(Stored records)
-=-=-=-=-

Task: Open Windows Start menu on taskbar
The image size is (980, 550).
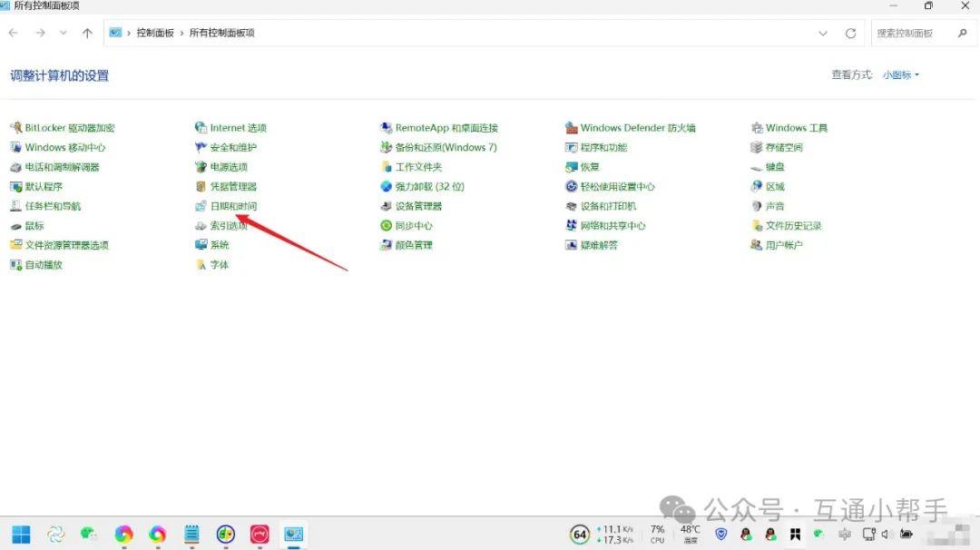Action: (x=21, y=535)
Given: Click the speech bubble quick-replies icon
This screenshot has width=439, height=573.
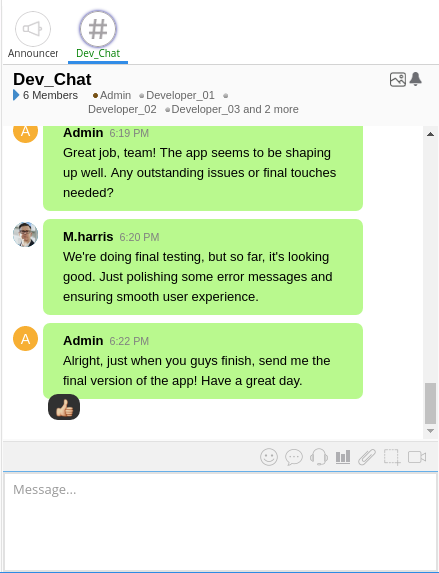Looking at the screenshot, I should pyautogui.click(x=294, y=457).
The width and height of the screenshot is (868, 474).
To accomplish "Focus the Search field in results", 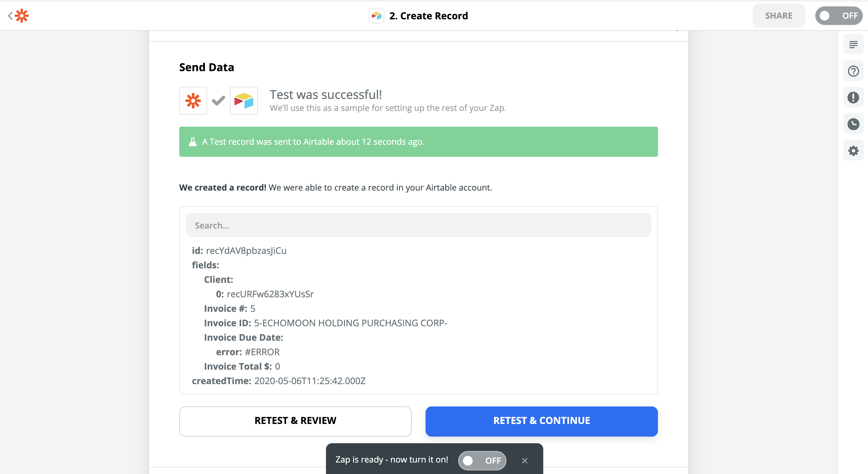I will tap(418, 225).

-=-=-=-=-

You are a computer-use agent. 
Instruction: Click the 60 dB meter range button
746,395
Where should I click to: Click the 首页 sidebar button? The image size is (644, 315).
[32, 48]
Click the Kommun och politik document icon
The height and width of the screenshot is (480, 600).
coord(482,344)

-=-=-=-=-

Find and copy every line in the entries above where the string "icon" occurs.

Given: Click the speech bubble quick-replies icon
Click the Kommun och politik document icon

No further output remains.